> **Consignes**:
**a.** Pouvez-vous récrire les lignes des enregistrements situées entre celle qui contient « Jump to the » et celle qui contient « click(1579, 24) », ces deux lignes comprises, en remplaçant « top navigation » par « left sidebar » sans rien modifier d'autre ?
**b.** Pourriez-vous prolonger le texte sur la censure, par le Conseil constitutionnel, de l'encadrement des prix de gros du tabac, en reprenant juste après sa dernière phrase ?

> **Texte extrait**:
####################

Le Conseil constitutionnel censure le dispositif visant à réguler les prix de gros pratiqués par les fabricants de tabac à l’égard de leurs fournisseurs
L’article 28 de la loi n°2016-1827 du 23 décembre 2016 de financement de la sécurité sociale pour 2017 a instauré une contribution assise sur le chiffre d’affaires réalisé par les fournisseurs agréés de produits du tabac.
Dans sa version adoptée par l’Assemblée nationale le 5 décembre 2016, l’article 28 contenait un second paragraphe qui avait pour objet d’encadrer les conditions dans lesquelles les fournisseurs agréés pouvaient répercuter le poids économique de la nouvelle contribution à leurs propres fournisseurs, à savoir les fabricants de tabac. Ce paragraphe disposait que « la répercussion de la contribution mentionnée à l’article L.137-27 du Code de la sécurité sociale sur les producteurs auprès desquels un fournisseur agréé de tabacs manufacturés […] s’approvisionne ne peut avoir pour effet, pour des produits du tabac d’un même groupe dont le conditionnement et le prix de vente au détail sont identiques, de conduire à ce que la part nette de ce prix attribuée aux différents producteurs diffère de plus de 5% ».

####################

Liste de données:
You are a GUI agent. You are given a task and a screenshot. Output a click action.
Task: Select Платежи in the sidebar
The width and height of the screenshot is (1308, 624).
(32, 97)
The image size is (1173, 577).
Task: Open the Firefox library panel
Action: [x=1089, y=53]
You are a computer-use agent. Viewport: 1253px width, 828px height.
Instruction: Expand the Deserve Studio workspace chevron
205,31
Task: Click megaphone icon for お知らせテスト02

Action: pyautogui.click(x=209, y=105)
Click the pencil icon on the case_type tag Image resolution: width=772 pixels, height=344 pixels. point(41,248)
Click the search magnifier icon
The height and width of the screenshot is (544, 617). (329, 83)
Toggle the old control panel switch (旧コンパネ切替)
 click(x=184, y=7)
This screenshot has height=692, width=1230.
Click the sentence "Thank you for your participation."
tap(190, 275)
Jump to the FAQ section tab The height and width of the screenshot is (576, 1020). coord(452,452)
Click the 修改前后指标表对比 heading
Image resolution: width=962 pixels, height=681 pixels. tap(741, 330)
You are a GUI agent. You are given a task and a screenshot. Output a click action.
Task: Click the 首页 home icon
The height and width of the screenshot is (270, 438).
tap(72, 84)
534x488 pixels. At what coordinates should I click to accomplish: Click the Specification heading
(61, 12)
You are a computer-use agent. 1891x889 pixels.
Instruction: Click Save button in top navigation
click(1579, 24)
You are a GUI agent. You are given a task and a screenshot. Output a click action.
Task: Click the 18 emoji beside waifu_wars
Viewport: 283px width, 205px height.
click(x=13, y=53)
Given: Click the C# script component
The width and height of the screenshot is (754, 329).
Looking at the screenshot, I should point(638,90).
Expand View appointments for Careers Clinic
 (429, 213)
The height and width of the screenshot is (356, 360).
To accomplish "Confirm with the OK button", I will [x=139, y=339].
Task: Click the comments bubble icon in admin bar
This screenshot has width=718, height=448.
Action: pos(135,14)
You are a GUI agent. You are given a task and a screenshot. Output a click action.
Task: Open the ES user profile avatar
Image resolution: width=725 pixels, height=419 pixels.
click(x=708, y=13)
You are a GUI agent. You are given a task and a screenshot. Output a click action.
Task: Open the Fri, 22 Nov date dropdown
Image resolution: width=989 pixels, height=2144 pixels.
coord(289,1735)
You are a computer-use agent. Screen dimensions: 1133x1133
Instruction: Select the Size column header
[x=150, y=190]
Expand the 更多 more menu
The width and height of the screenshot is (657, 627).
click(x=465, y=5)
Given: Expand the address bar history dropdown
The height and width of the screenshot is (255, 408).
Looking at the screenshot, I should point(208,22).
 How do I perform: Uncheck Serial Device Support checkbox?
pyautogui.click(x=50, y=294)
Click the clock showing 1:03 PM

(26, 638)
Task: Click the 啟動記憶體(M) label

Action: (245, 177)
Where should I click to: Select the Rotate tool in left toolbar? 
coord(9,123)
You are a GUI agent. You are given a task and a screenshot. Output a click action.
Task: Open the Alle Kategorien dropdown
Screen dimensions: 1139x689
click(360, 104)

####################

> **Corrigé**:
**a.**
Jump to the FAQ section tab The height and width of the screenshot is (576, 1020). coord(452,452)
Click the 修改前后指标表对比 heading
Image resolution: width=962 pixels, height=681 pixels. tap(741, 330)
You are a GUI agent. You are given a task and a screenshot. Output a click action.
Task: Click the 首页 home icon
The height and width of the screenshot is (270, 438).
tap(72, 84)
534x488 pixels. At what coordinates should I click to accomplish: Click the Specification heading
(61, 12)
You are a computer-use agent. 1891x889 pixels.
Instruction: Click Save button in left sidebar
click(1579, 24)

**b.**
Ces dispositions, qui avaient pour effet d’encadrer indirectement le prix de gros pratiqué par les fabricants à l’égard de leurs distributeurs, ont été censurées par le Conseil constitutionnel au motif qu’elles portaient une atteinte disproportionnée à la liberté contractuelle des fabricants et des fournisseurs (CC, 22 décembre 2016, n°2016-742 DC).
Afin de mieux appréhender la portée de cette décision, il convient de rappeler qu’en France, le monopole de la vente au détail des tabacs manufacturés est confié à l’Administration qui l’exerce par l’intermédiaire des débitants de tabac désignés comme ses préposés. Le prix de vente au détail des produits du tabac est librement fixé par les fabricants mais il est unique sur tout le territoire et homologué par arrêté ministériel. En contrepartie de la vente au détail des produits du tabac, les débitants sont rémunérés au moyen d’une remise consentie par chaque fournisseur de tabacs manufacturés et calculée sur le prix de vente au détail du produit, dont les taux sont fixés par arrêté ministériel. Or, si la rémunération des buralistes est encadrée par les pouvoirs publics, tel n’est pas le cas de la marge de distribution en gros qui résulte des négociations contractuelles entre chaque fabricant et ses fournisseurs et est pleinement soumise aux règles du marché et de la libre concurrence.
En interdisant un écart de plus de 5% des prix d’achat des fournisseurs auprès des fabricants, le dispositif ainsi voté revenait à restreindre la liberté dont doivent disposer ces opérateurs dans la conduite de leurs relations contractuelles en réglementant indirectement les prix de gros.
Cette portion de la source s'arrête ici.